Listening to music is OK as long as I don’t talk back to the radio (e.g., Oh, come on, Carl! It’s 6 a.m.! Do we really need crashy-bangy Beethoven at 6 a.m.? Would it hurt so much to start the day with a little Palestrina or Bach cello sonata or something?)
Reading is OK, and talking back to my favorite literary characters, laughing with them, crying with them, all good. (See, “it just is, OK?”, above).
Other than that, however, I am declaring my constant stream of babbling self-talk to be a form of displacement activity: a way to avoid being still. Being still requires being QUIET and listening. A kind of surrender (also not my forte. I’m a stand-my-ground-and-wear- you-down type).

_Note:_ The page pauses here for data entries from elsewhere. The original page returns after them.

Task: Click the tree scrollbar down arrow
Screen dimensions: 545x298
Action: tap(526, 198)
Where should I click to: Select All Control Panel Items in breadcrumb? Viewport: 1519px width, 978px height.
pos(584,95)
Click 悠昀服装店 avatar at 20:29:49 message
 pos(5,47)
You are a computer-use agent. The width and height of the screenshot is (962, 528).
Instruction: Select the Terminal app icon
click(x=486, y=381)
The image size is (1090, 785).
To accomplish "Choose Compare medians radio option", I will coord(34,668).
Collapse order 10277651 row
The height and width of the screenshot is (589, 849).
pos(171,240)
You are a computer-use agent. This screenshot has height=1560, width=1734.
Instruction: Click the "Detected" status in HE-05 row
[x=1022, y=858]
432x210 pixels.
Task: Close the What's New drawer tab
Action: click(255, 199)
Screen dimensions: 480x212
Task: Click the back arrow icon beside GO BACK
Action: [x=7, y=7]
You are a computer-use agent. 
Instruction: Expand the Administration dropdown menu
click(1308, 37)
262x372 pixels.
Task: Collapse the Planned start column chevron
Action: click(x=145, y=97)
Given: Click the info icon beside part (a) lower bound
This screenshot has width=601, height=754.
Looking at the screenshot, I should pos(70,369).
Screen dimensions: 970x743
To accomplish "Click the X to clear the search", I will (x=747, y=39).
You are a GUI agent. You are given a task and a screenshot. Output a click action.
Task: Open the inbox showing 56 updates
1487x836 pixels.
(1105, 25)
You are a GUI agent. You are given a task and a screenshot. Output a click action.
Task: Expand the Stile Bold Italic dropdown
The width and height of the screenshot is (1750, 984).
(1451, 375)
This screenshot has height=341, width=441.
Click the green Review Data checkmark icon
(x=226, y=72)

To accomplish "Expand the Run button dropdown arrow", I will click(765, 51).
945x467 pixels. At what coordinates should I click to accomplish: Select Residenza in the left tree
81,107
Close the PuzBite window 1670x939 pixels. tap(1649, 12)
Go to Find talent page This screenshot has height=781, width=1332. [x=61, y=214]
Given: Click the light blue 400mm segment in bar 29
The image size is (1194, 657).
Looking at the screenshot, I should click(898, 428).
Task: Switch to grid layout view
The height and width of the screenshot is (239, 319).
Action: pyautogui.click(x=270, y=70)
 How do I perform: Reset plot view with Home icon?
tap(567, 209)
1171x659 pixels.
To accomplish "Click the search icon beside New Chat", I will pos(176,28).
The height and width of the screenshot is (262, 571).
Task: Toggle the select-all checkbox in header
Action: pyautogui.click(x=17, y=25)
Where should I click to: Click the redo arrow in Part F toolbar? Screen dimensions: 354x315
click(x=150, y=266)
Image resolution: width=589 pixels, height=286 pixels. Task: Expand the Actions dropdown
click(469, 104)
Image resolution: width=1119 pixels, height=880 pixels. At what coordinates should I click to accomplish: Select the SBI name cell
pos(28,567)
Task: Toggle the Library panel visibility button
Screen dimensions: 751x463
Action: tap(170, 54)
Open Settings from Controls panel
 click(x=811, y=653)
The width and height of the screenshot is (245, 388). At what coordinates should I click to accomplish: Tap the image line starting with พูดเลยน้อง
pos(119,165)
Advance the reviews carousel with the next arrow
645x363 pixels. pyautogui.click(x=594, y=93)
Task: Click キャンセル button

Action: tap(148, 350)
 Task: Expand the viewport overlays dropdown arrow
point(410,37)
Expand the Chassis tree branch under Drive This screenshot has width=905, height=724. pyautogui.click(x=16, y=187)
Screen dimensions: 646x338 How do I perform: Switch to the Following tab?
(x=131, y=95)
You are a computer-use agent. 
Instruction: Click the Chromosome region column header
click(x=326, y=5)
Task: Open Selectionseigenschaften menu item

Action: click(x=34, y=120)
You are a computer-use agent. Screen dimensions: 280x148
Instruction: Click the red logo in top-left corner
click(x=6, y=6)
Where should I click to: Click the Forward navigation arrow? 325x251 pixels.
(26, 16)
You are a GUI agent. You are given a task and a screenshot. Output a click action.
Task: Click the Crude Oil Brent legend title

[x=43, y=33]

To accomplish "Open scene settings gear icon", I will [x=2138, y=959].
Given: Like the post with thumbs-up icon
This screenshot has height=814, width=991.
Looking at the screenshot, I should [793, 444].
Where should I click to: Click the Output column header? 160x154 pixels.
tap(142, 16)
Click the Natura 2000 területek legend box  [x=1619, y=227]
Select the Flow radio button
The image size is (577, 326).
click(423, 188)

The photo up there is of the male cardinal who lives in the yard. He’s in the crabtree by the deck, in all his crimson glory. What you probably can’t see is the female, who is always with him, and is near him in that tree, hidden in the background, far less ostentatious, quiet, steady, faithful, constant. Present, but not presenting. I want to be more like her. For the time being, anyway. For now.
When the sun comes back out, regardless of the temperature, I think I will take that brisk walk. I hope the only sound I make will be my breathing and the crunch of my boots on the snowy path. I’ll watch the red tailed hawks soar and circle, but I won’t exclaim. I’ll work on being still.
Oh, and I’ll mute notifications on my phone, for the duration of the walk. It’s a start, anyway.
I’ll keep you posted.
Until then, I remain,
Your most devoted, humble, obedient, etc.